Esta forma de expresión, que inventaron los antiguos en el cuarto milenio a. C., tiende puentes entre el pasado y el presente. Pero también entre el presente y el futuro; entre el pensamiento individual y la comunidad; a través de idiomas, fronteras y maneras de entender el mundo. De uno (o unos, quienes escriben) hacia otros, los lectores.
Como hay tantas lecturas como lectores y hay tantos textos como interpretaciones, escribir es someterse a algunas reglas. Lo escrito es siempre una obra en construcción. Todo lo escrito, incluso este texto, será sujeto a ser leído y releído y, en ese proceso, reinterpretado. El superpoder de la palabra escrita es que puede fijar el lenguaje y, al mismo tiempo, ser flexible.
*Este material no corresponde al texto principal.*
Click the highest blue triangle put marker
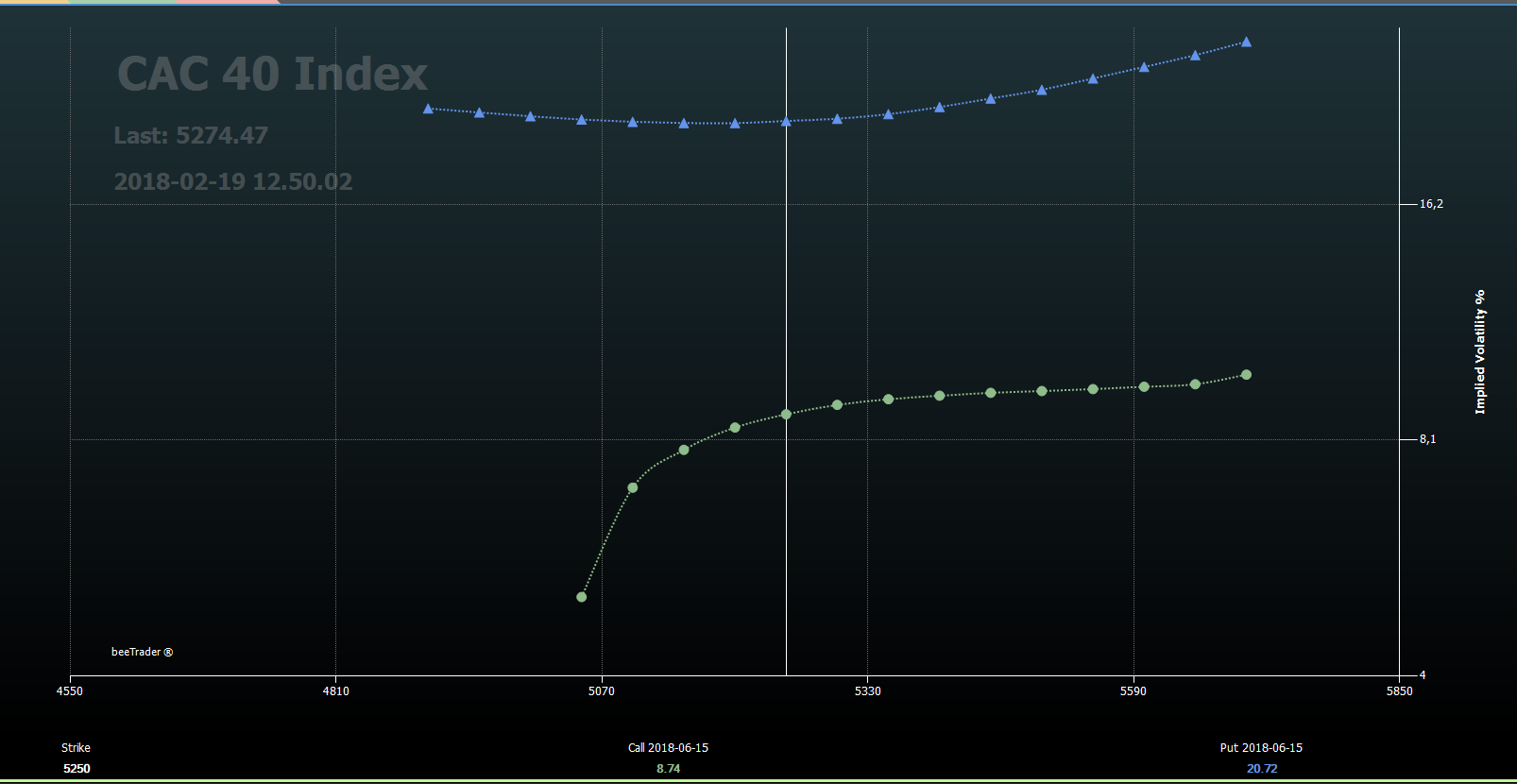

Lo que más me gusta de la escritura es su promesa de comunicación desfasada. Se escribe en el presente para que se lea en el futuro. Muchas veces se escribe sin saber si lo escrito será leído, otras veces se escribe sin saber quién lo leerá, cómo o dónde. .
Gracias a este desfasaje, la escritura da tiempo : para pensar, para reelaborar y reescribir; la escritura se permite ser reflexiva y lenta. Y también genera ilusión de ser leída. En este sentido, la escritura es un acto de fe. Un movimiento hacia adelante.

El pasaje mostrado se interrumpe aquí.